Detection of Biological Interactions from Biomedical Literature  (SNF  100014-118396/1)

mOG is the abbreviation that we use internally to refer to the SNF-funded project "Detection of Biological Interactions from Biomedical Literature" (grant 100014-118396/1), funded by the Swiss National Science Foundation (SNF). The project started on 01.04.2008 and will last 18 months. Additional financial and practical support is provided by Novartis Pharma AG,NITAS, Text Mining Services, CH-4002, Basel, Switzerland.



Lay Summary

We are living in an age where unprecedented amounts of information are available to almost everyone. However, the task of finding and absorbing information relevant to any particular question has become increasingly difficult. While a general solution to this problem is probably still remote, in specific domains it is becoming possible to deal with it, using novel techniques from the scientific fields of computational linguistics and text mining.

In the domain of biomedicine, for instance, which we have chosen for our project, research scientists and companies are increasingly faced with the problem of efficiently locating, in the vast amount of published scientific results, the critical pieces of information that are needed in order to assess current and future research investment. The largest repository of biomedical literature (Medline) grows by approximately 40'000 articles per month.

Our choice of this specific domain is also motivated by the existence of resources such as terminological databases and other knowledge repositories, which can support the process of literature-based discovery. This goal is currently attracting a significant amount of research and public funding. While many research projects concentrate on detecting domain entities (proteins, genes, diseases, etc.), possibly correlating them using statistical techniques, our focus is going to be on detecting domain relations, such as protein-protein interactions or disease-gene correlations, using linguistic techniques.
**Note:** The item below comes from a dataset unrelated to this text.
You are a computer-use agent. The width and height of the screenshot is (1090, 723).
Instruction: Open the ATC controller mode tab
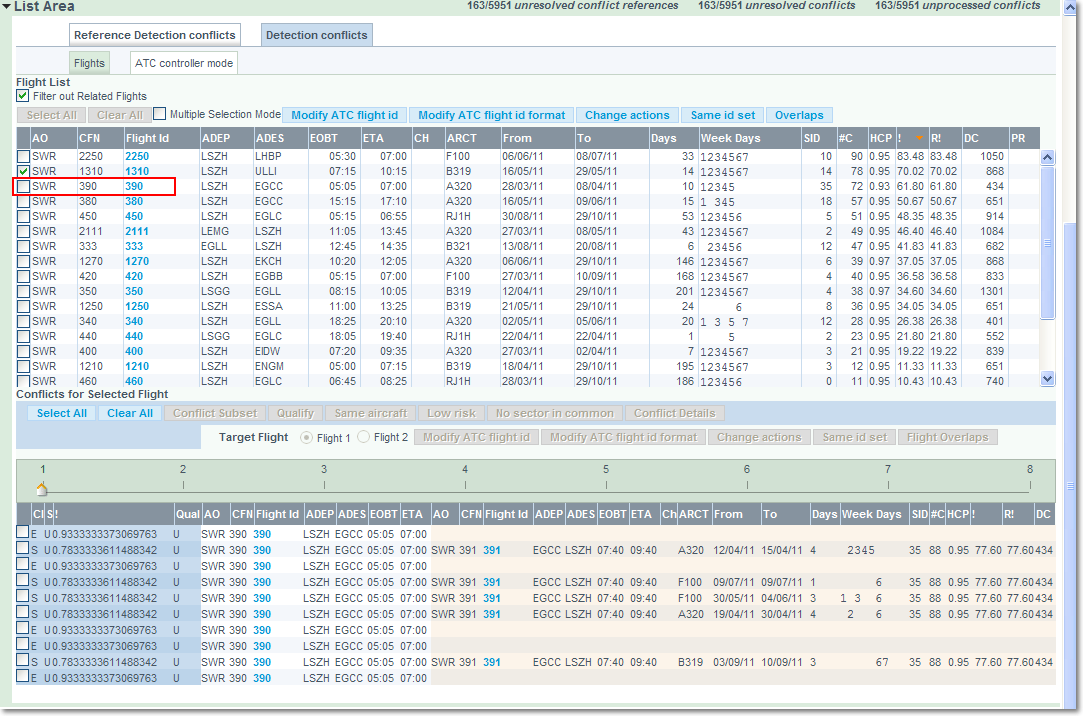pos(183,63)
Systems currently used by biologists to search the literature are based on traditional information retrieval techniques, thus they typically deliver ranked lists of documents. Our approach aims at pinpointing just the words conveying the relevant information. Our method is based on a deep linguistic analysis of the literature using terminological resources (provided by Novartis) and a full syntactic analyzer (developed at the University of Zurich).

The project will produce a system capable of detecting domain interactions with high reliability. The results will be validated by participation in an international competitive evaluation of text mining tools for the biomedical literature. Additionally, we hope that the resulting tools will be useful in supporting the progress of medical research, by simplifying access to the vast amount of knowledge stored in the scientific literature. 

Notes 

mOG is part of OntoGene, an internally-funded project which aims at advancing the state-of-the-art in Text Mining for Biomedical Literature.